Если можно с уверенностью сказать, что это изречение могло появиться только впоследствии, когда история Иисуса стала предметом исследования, то эта уверенность еще более возрастает, а его определенное происхождение не вызывает сомнений, если вспомнить, что только Лука знает, что точнее сказать, что Крестителю было запрещено пить вино, и что этому же писателю принадлежит идея мудрости, которая направляет ход истории Царства Божия. Но упрек в том, что Сын Человеческий был обжорой и пьяницей, другом мытарей и грешников, не мог быть неизвестен человеку, столь хорошо знакомому с Писанием Марка.
§ 47. Сплетение разнородных изречений.
Далее Матфей рассказывает: «Потом начал укорять города, в которых происходило большинство чудес Его, за то, что они не покаялись: Горе вам, Хоразин, горе вам, Вифсаида: если бы в Тире и Сидоне совершались такие чудеса, какие совершаются у вас, то они давно бы покаялись в пепле и одежде. А Я говорю вам: Тир и Сидон лучше вас будут в день суда. А ты, Капернаум, вознесенный до небес, будешь низвергнут в ад, ибо если бы в Содоме совершились те чудеса, которые совершились в тебе, то он и ныне стоял бы. Но говорю вам, что земля Содомская будет более терпима в день суда, нежели вы».

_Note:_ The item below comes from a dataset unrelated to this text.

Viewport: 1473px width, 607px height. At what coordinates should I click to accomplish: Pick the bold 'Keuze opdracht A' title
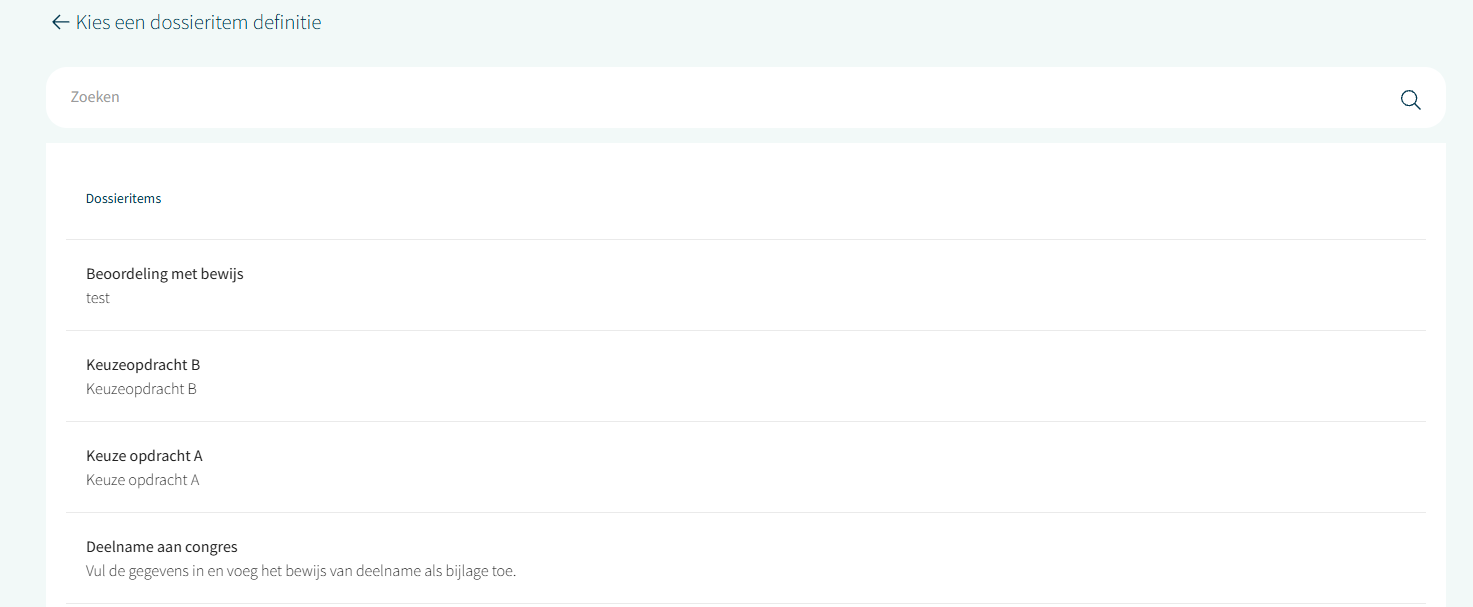(144, 455)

Не только непонятно, почему Господь счел нужным обличать города, которым только Он дал особую известность Своими чудесами, но и неожиданно, что Капернаум подвергся столь суровому нападению, ведь мы ничего не слышали о решительном неверии этого города, а скорее наоборот. Но если оставить в стороне трудность содержания, то обращает на себя внимание другое обстоятельство, а именно то своеобразное явление, что слова: «Говорю вам, что земле Содомской в день суда будет более терпимо, нежели вам» Мф. 11, 24, уже были сказаны выше «о том городе», который не принял бы учеников на их миссионерском пути. Если теперь предположить, что эти слова стали для Иисуса постоянной формулой, с помощью которой он при каждом удобном случае грозил страшным будущим судом, презирающим его имя, то следует вспомнить, откуда Матфей впервые заимствовал эти слова. Правильно! У Луки 10, 12-15 за словами о судьбе города, не принявшего учеников, следует бедствие в Хоразине и Вифсаиде и бедствие в Капернауме. Но составлено иначе, чем у Матфея!

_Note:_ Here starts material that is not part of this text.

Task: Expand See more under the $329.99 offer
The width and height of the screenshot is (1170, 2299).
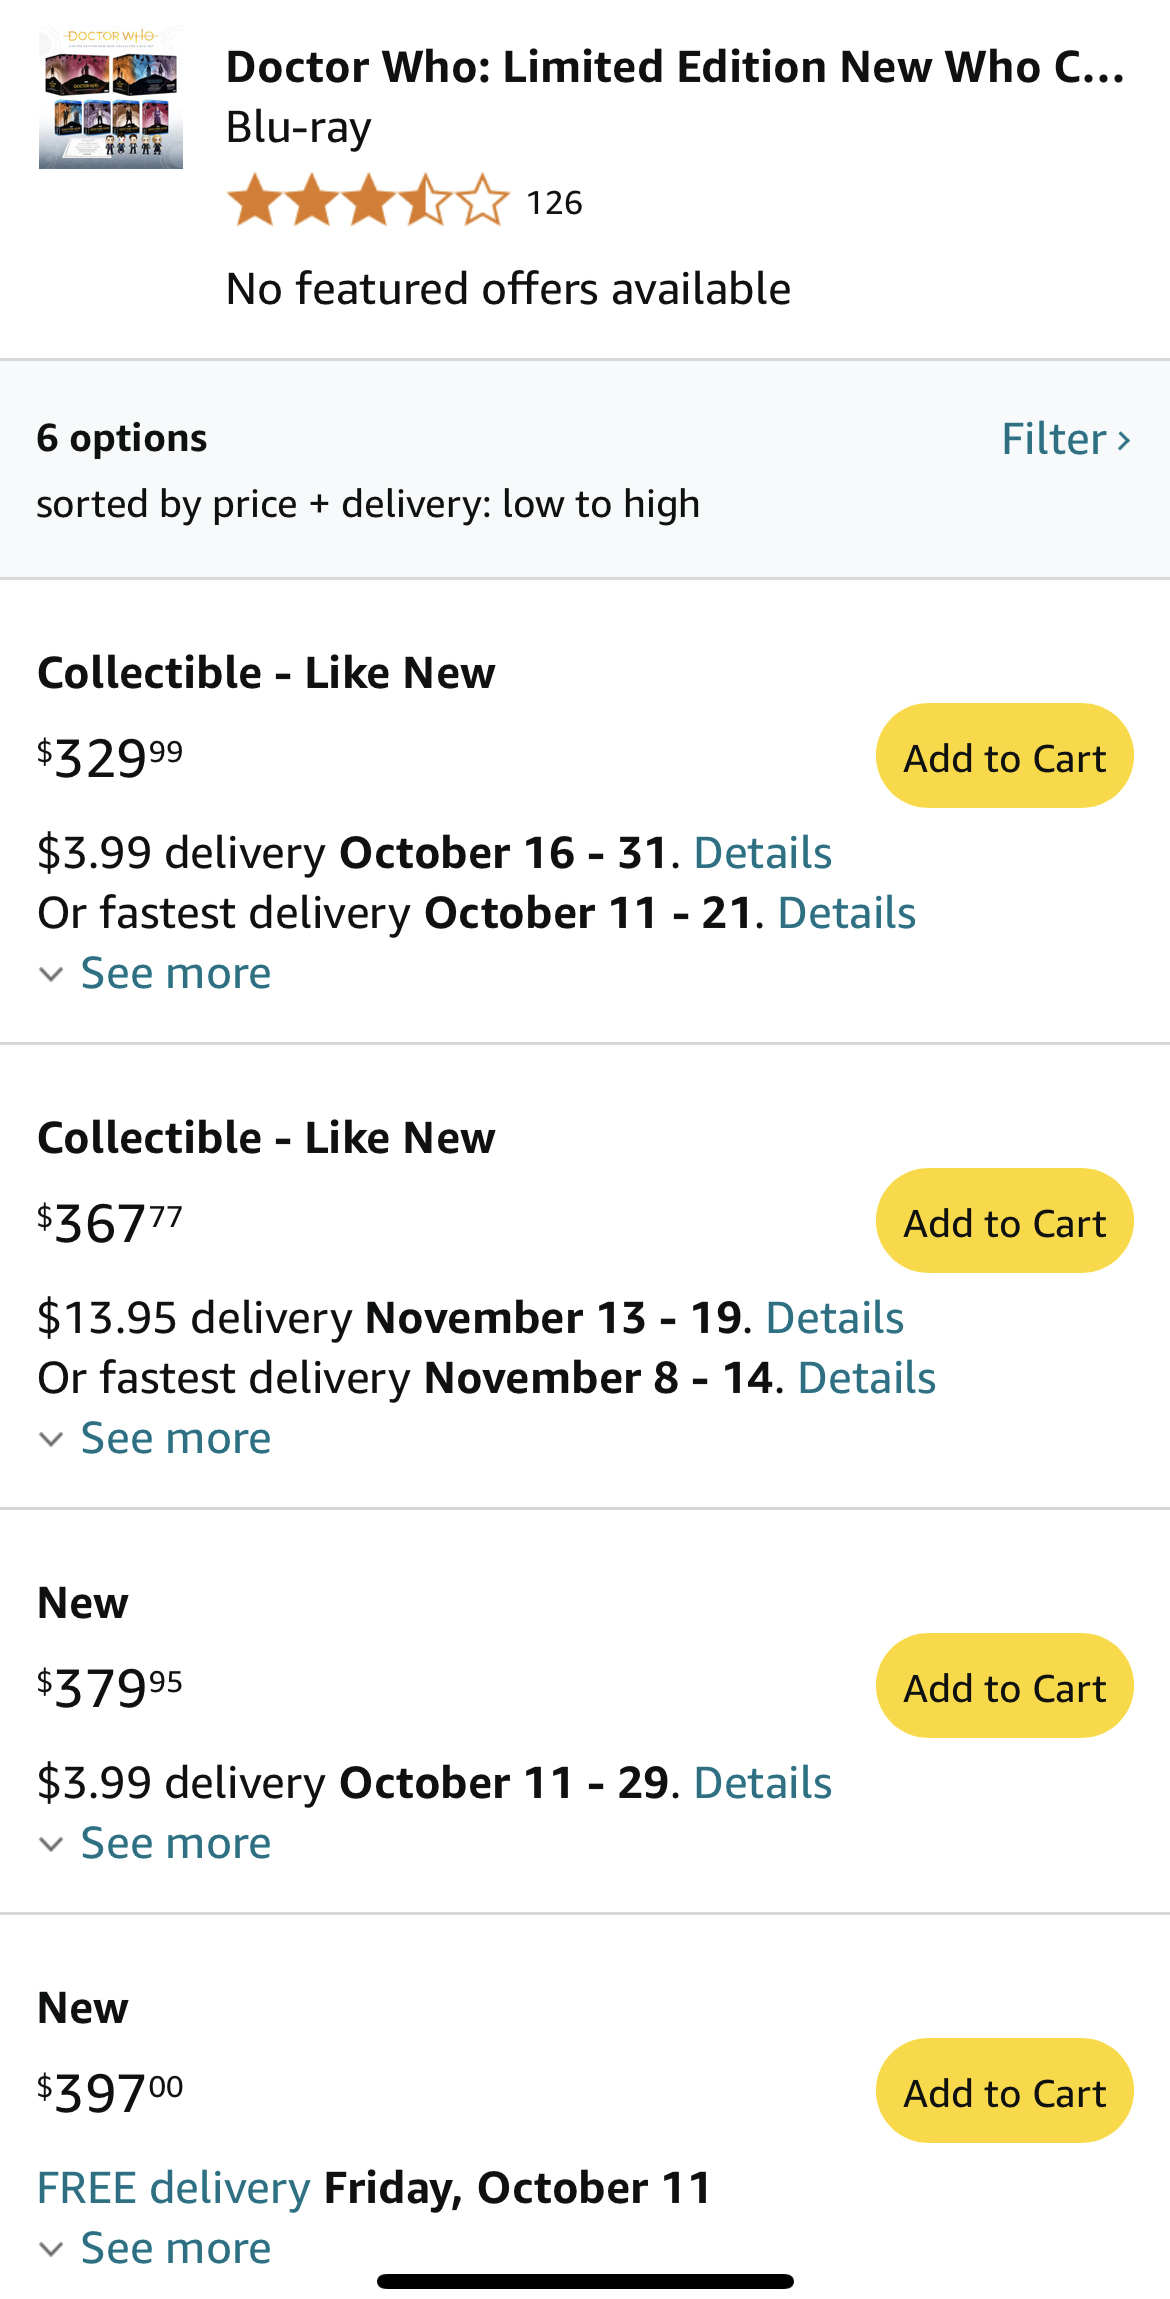Action: coord(175,973)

Как у Луки и Матфея Хоразин и Вифсаида сравниваются с Тиром и Сидоном, так и у Матфея Капернаум приводится в пример Содому, который все еще стоял бы, если бы видел чудеса, происходившие в Капернауме. Здесь, однако, эта параллель была не только излишней, но и очень неудачно примененной: ведь изречение о Капернауме, в своей краткой форме призванное завершить грозу, разразившуюся над городами Галилеи, как гром, сотрясающий землю, с другой стороны, содержит все необходимое, поскольку описывает и угрожает сразу и славе, предназначавшейся Капернауму, и конечной судьбе, которая была уготована городу. Матфей взял изречение о более терпимой судьбе Содома, которое было выработано в отношении города, не давшего ученикам приюта, и которое он сам уже поставил на свое место выше, и оторвал его от истинного места и использовал для излишнего и мешающего развития изречения о Капернауме.
Если письмо, т. е. разрешение письма, которое записал Матфей, навело нас на мысль, что Лука впервые дал ему существовать, то, по мнению других, характер содержания оправдывает утверждение, что «проповедь о галилейских городах из Лк. 10, 13 — 25 несомненно стоит сама по себе». 10, 13 — 25, несомненно, была произнесена при отправлении семидесяти, если предположить, что, согласно Луке, это действительно произошло во время ухода Христа из Галилеи, лучше, чем во время объяснения Христа Иоанну в разгар галилейской деятельности». Лука, однако, представил дело так, будто Иисус избрал и послал семьдесят человек, когда уже направлялся в Иерусалим, но от этой нелепости, как от того, что Иисус послал группу из семидесяти человек в столь неподходящее время, так и от другой чудовищной прагматической мысли, что эти пророчества были произнесены, когда группа учеников была отправлена на жатву, от всего этого критика, которая не хочет ничего знать о тех семидесяти, давно уже освободила нас.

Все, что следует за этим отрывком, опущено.